Outbound cost per call = OpEx + CapEx ÷ (number of outbound calls only)
Cost per call example
Here’s an example of the monthly cost per inbound call for a small virtual call center with five customer service agents. Let’s say employee wages and benefits cost $4,000 per month; HR expenses come in at $5,000, the software costs $500, and overheard is $1,000.
Total cost = $10,500
The total number of calls averages 30 per agent daily, reaching 4,500 monthly inbound calls.
$10,500 ÷ 4,500 = $2.34 average cost per inbound call.
According to CX Today, this is well below the industry average of $2.70-$5.60 per call.
Updating your approach to calculating cost per call
Breaking down types of calls into groups can provide a more accurate picture of your cost per call. For example, a sales call could require more resources than a customer service inquiry. However, the sales agent is responsible for generating revenue; therefore, investing in a higher cost per call makes sense.
Automation has also changed how we determine cost per call. For example, AI customer service agents can handle basic inquiries, potentially reducing labor expenses. However, the infrastructure costs will increase. When implementing new technologies, we recommend paying close attention to your cost per call. The addition of automation should reduce the total price, but investment could take time and some adjustments to start paying off.
How to reduce cost-per-call
If you are in a position where your cost per call does not meet the industry standard, you can take various measures to reduce this cost.
Invest in agent training
Empower your agents with comprehensive training programs to enhance their communication skills, product knowledge, and problem-solving abilities. Well-trained agents can handle calls more efficiently, reducing call durations and the need for call escalations.
Optimize ticket escalation procedures
Refine escalation protocols to ensure that only complex issues requiring higher-level assistance are escalated. Implement tiered support systems and equip frontline agents with adequate tools and authority to resolve standard queries, minimizing unnecessary escalations and associated costs.

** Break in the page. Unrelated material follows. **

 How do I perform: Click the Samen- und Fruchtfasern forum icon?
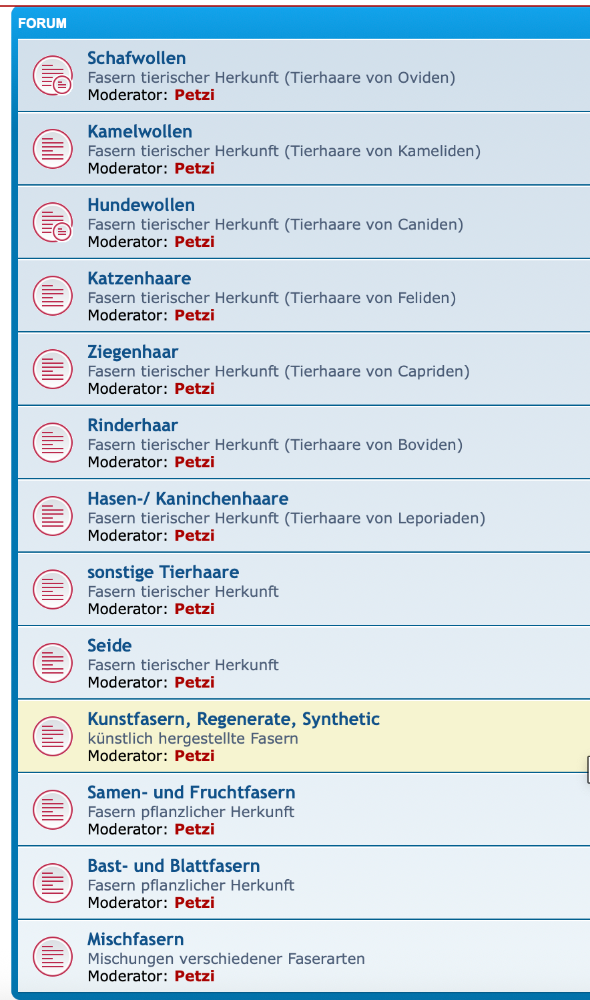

Invest in the right software
Investing in comprehensive call center software yields substantial cost-saving benefits. Technology like co-browsing, console logs, and session replays are indispensable tools that help reduce your cost per call and provide a more beneficial and comprehensive customer service experience.
Cobrowsing expedites technical issue resolution by granting agents screen control. Hands-on troubleshooting helps agents reach a faster resolution and instills understanding for users. This capability is invaluable for tackling complex problems that are arduous to resolve over the phone, email or live chat.
Session replays and console logs streamline issue comprehension for agents. These tools eliminate the need for extensive user explanations by providing detailed session recordings and system logs. When these tools are in place, agents can immediately grasp user problems, saving valuable time.
In addition, CRM software and multichannel support tools play pivotal roles. CRM systems streamline data management and customer interactions, while multichannel support software ensures seamless communication across various platforms. Each software type significantly reduces the cost per call by enhancing agent efficiency and problem-solving capabilities.
Conclusion
Cost per call is the foundational KPI for measuring success at call centers. Remember that monitoring the figure is not all about cutting costs but also optimizing operations systems, testing new software, and elevating the overall customer experience.
Efficiency-driven strategies like agent training, streamlined procedures, and cutting-edge software, including cobrowsing, session replays, and console logs, pave the way for cost-effective call centers. These tools revolutionize issue resolution by granting agents hands-on screen control and facilitating quicker technical problem-solving. By implementing these tools, you can reduce your cost per call and ensure agents are empowered to provide the care your customers deserve.